=== TEXTO DE REFERENCIA ===
****************************************
La reivindicación pretendida de los pueblos indígenas con estas manifestaciones y juicios simbólicos podría ser entendida más allá de la simplicidad de actos vandálicos como muchos sugieren, si en esa mirada diferencial de la riqueza de la diversidad étnica y cultural se hace el esfuerzo de oír sus voces, que a gritos piden al gobierno ser escuchados en sus demandas. Porque el desconocimiento del ser, del saber y de la fortaleza de los pueblos originarios de Colombia ha sido una constante que se mantiene hasta nuestros días, y con sus reivindicaciones negadas por más de cinco siglos.
Una estatua -más que un monumento- es el motivo para releer la historia y ver en ese inicio la confrontación de dos “mundos” desde la violencia, la arrogancia y la ignorancia; pero también, se da un proceso de construcción social desde el sincretismo, la aculturación y los procesos de transculturación. Tumbar una estatua es quitar la posibilidad a las generaciones futuras de dialogar con un pasado. Es perder la ocasión de reflexionar en torno a, ¿por qué somos como somos? Es evitar reconocer que venimos de una cultura de violencia, y que nos faltan las habilidades para enfrentar los problemas de otras maneras. Es desconocer una forma de pensar diferente, y pretender que los valores que hoy nos cobijan, sean los mismos de aquella época.
Es justamente, desconocer la historia. Una historia que puede leerse desde la confrontación, y que nos permita reconocer como, con el transcurrir del tiempo, las sociedades han ganado respeto por la vida, por los derechos humanos, y en la forma en concebir las transformaciones y reivindicaciones sociales. Y es allí donde se necesita una lectura diferente de los acontecimientos.
Pienso que necesitamos esas estatuas para recordar que América no fue descubierta ni conquistada, sino saqueada, y las culturas originarias asesinadas. Pienso que necesitamos desarrollar nuestra habilidad de hacer interlocución con nuestra historia, con el espacio, y resignificar nuestras prácticas culturales desde la no repetición de la violencia. ¿Y si en vez de tumbarlas, proponemos crear “muchos más monumentos” que re-signifiquen nuestra existencia actual y nos permitan entendernos mejor? En lo que Sí estoy de acuerdo es que se quiten placas de reconocimiento que mantienen la sumisión cultural al invasor y, atrevernos a dialogar con una nueva lógica de refrendación de nuestra propia identidad.
Recuerdo la imagen de la bahía en Santa Marta, donde en un extremo erige la estatua del español Rodrigo de Bastidas, y en el otro, el monumento a la Deidad Tayrona, en homenaje a la Etnia Tayrona y a los pueblos originarios de la Sierra Nevada, y llego a pensar en ese puente entre dos civilizaciones que nos permitan comprender quiénes somos y cómo nos distinguimos. Seremos mejores personas y nos enorgulleceremos de quienes somos, si en vez de crear espacios para cancelar al otro, creamos centros de pensamiento que nos permitan ampliar un diálogo más allá de las aulas, la academia, las calles, los campos y los mares, e involucrarlos en nuestra propia existencia y dinámica vital.
PD: Ahora no me vengan a decir «¡Ay….que indolente!…le duele más una estatua que el genocidio». Ahora presento estos argumentos para la reflexión. Luego, les leo y les recibo sus opiniones con cariño y argumentos.
****************************************
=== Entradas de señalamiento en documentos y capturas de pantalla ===
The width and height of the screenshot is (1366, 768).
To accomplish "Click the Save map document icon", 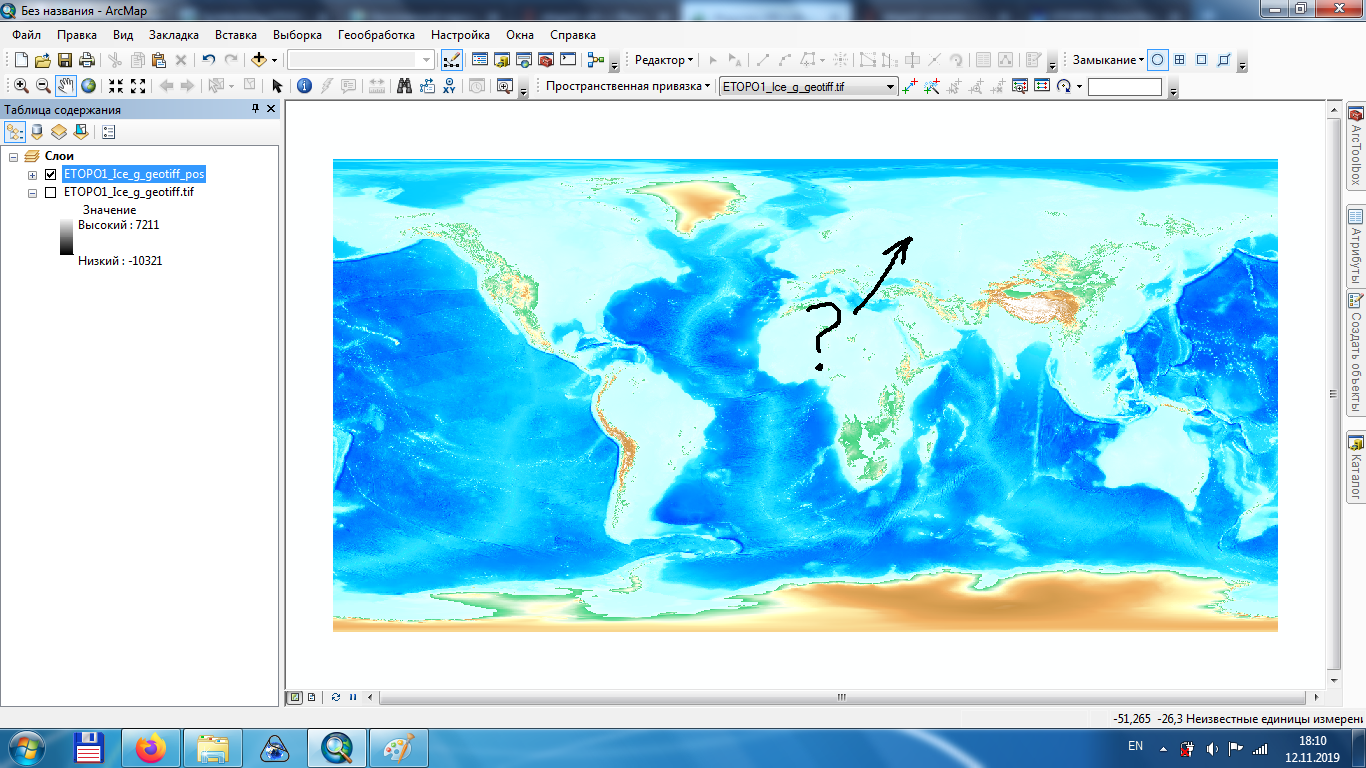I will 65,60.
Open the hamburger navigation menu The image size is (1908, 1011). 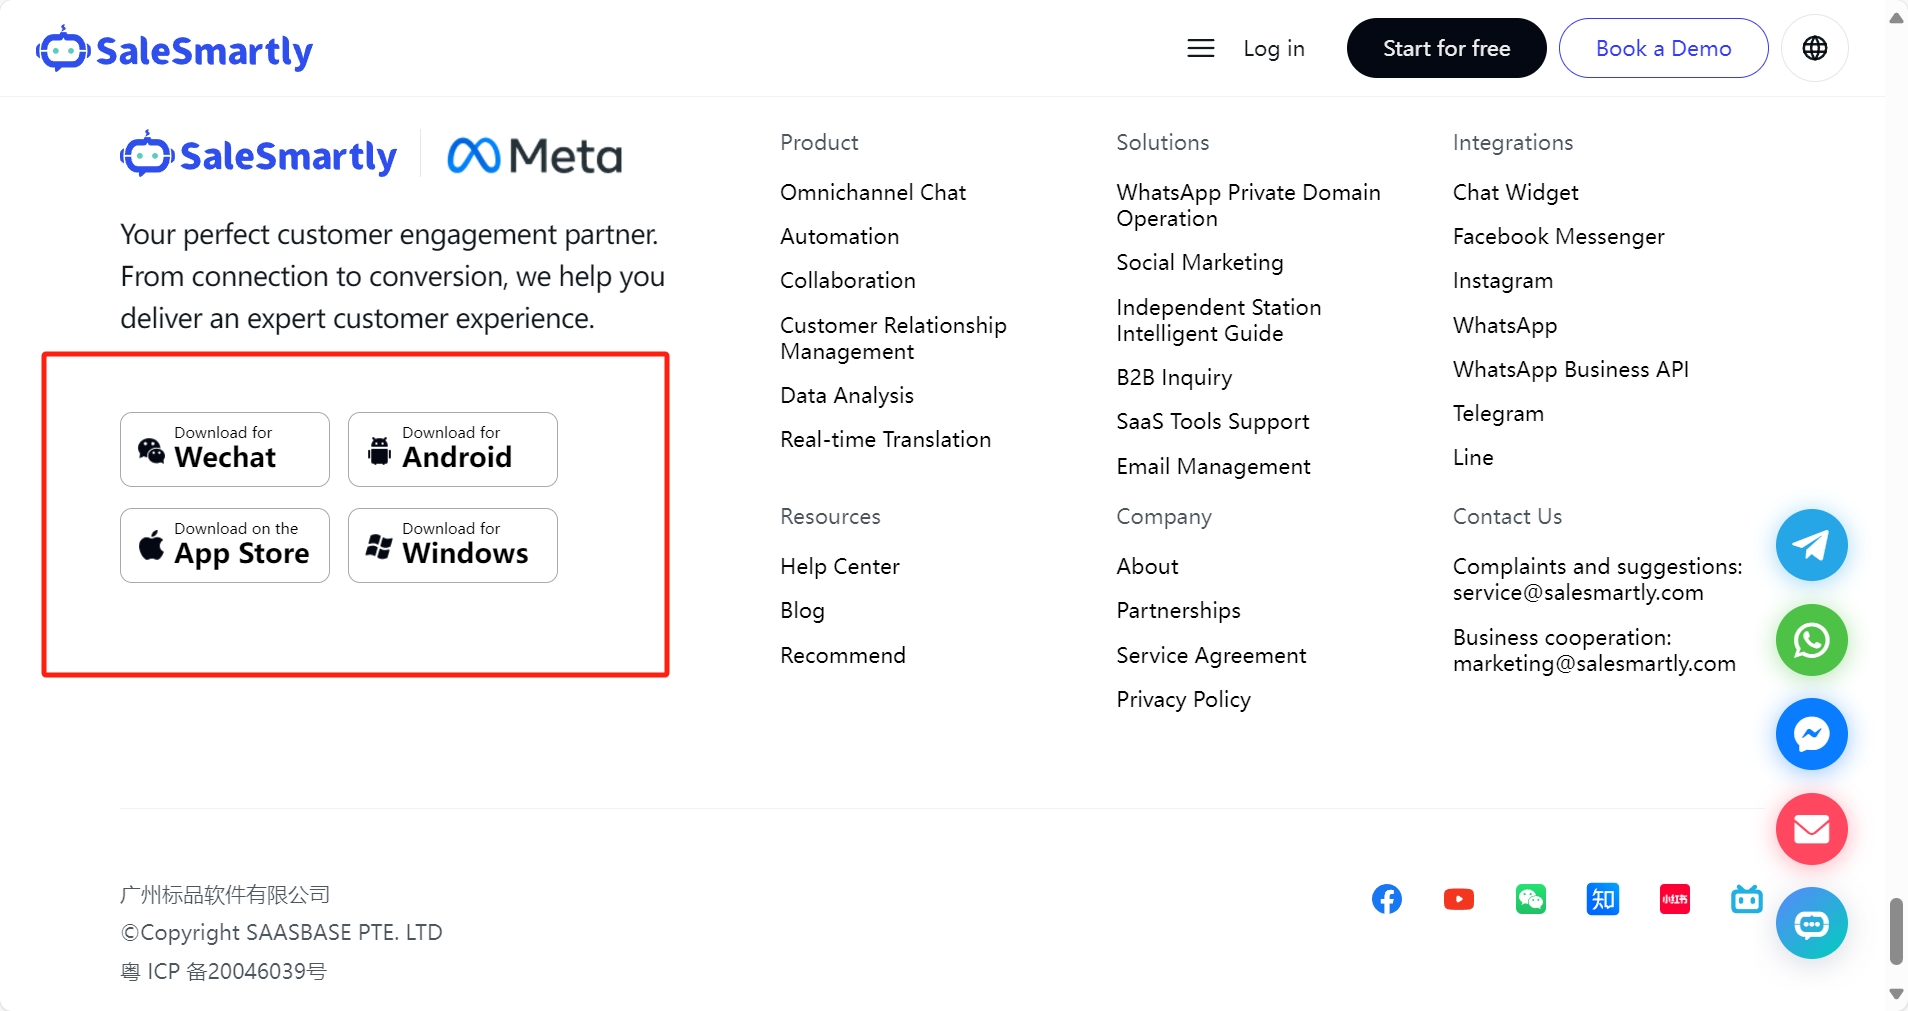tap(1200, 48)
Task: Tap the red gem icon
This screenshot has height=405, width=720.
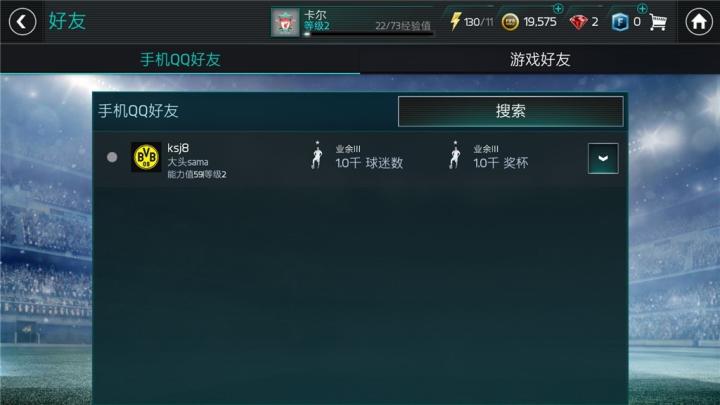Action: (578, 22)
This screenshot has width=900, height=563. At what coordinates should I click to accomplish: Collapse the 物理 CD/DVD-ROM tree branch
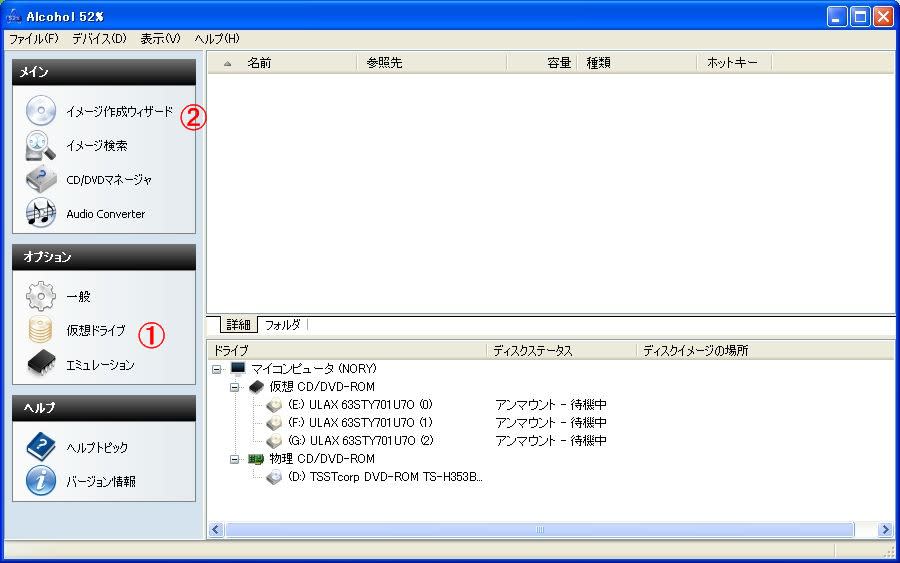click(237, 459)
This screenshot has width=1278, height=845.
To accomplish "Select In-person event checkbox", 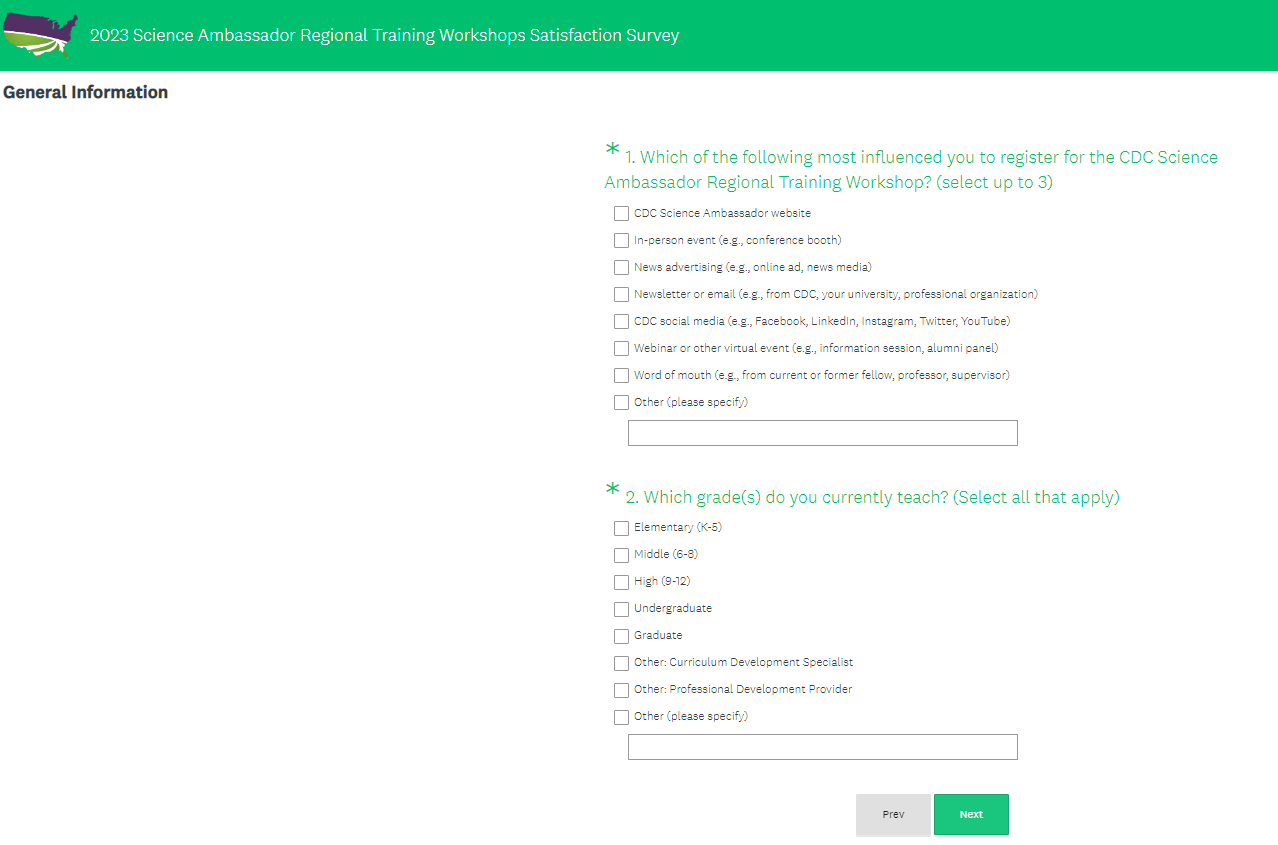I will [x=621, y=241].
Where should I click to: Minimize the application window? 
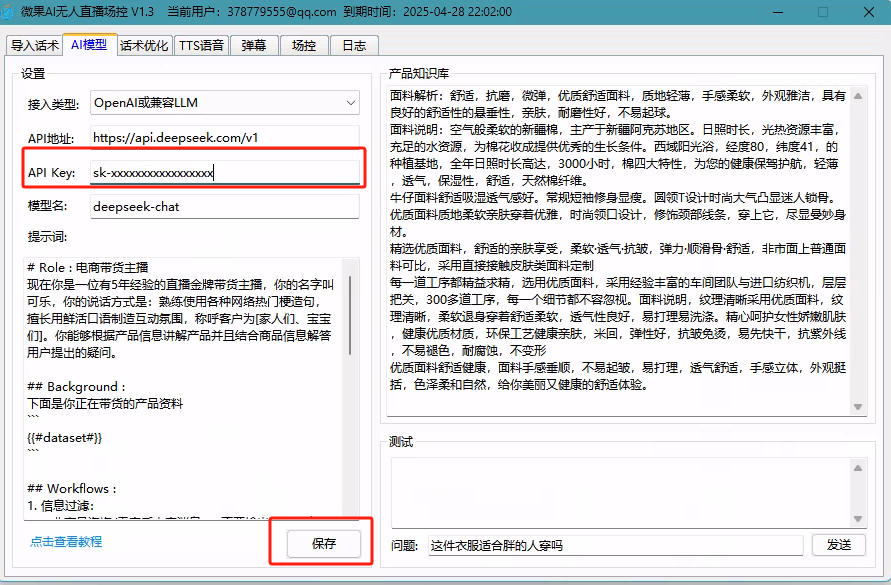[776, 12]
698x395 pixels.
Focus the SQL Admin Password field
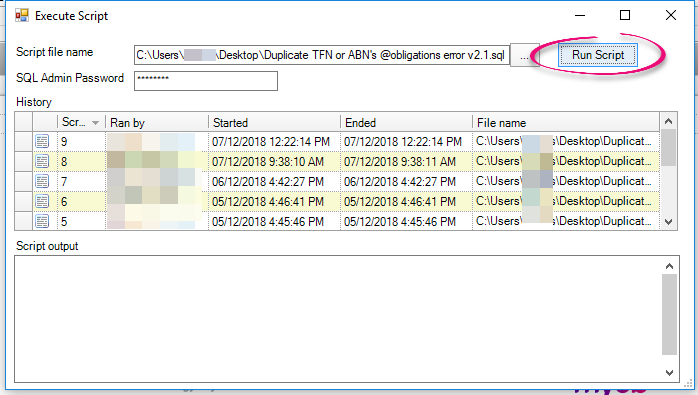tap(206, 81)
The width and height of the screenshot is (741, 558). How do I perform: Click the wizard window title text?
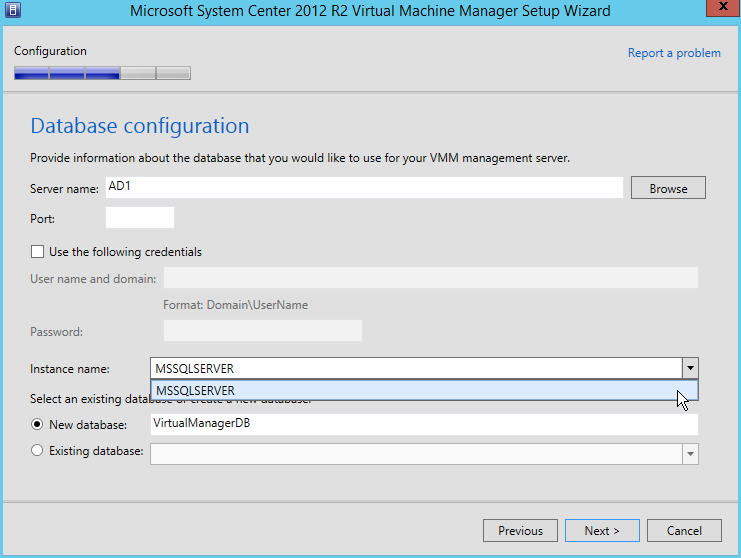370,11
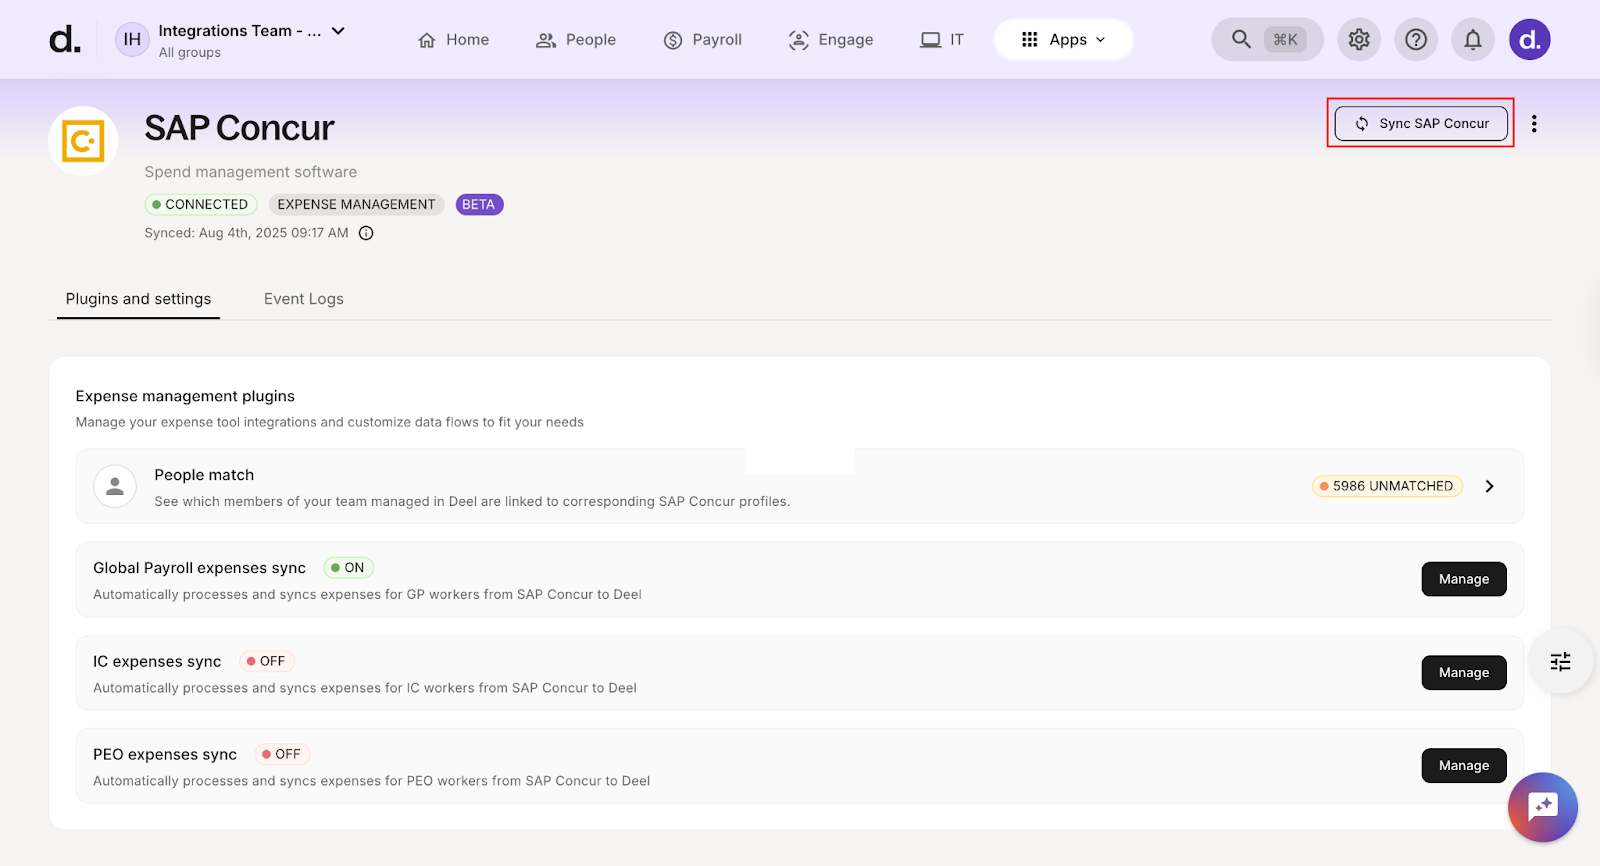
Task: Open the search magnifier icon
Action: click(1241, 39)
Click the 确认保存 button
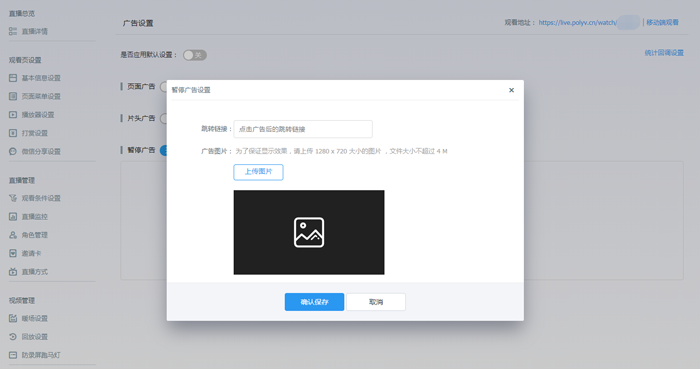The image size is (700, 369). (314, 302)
****************************************
=== CONSIGNAS ===
1. Según el texto sobre el derribo de estatuas, ¿por qué no conviene tumbar una estatua? Explícalo en una a tres oraciones.
2. Transcribe del texto sobre el derribo de estatuas el fragmento que empieza en "La reivindicación pretendida" y termina en "de cinco siglos.".
Para resolver las consignas, apóyate solo en el texto.

=== RESPUESTAS POR CONSIGNA ===
1. Tumbar una estatua es quitar a las generaciones futuras la posibilidad de dialogar con un pasado y perder la ocasión de reflexionar sobre por qué somos como somos. Además, esas estatuas sirven para recordar que América no fue descubierta ni conquistada, sino saqueada, y que las culturas originarias fueron asesinadas.

2.
La reivindicación pretendida de los pueblos indígenas con estas manifestaciones y juicios simbólicos podría ser entendida más allá de la simplicidad de actos vandálicos como muchos sugieren, si en esa mirada diferencial de la riqueza de la diversidad étnica y cultural se hace el esfuerzo de oír sus voces, que a gritos piden al gobierno ser escuchados en sus demandas. Porque el desconocimiento del ser, del saber y de la fortaleza de los pueblos originarios de Colombia ha sido una constante que se mantiene hasta nuestros días, y con sus reivindicaciones negadas por más de cinco siglos.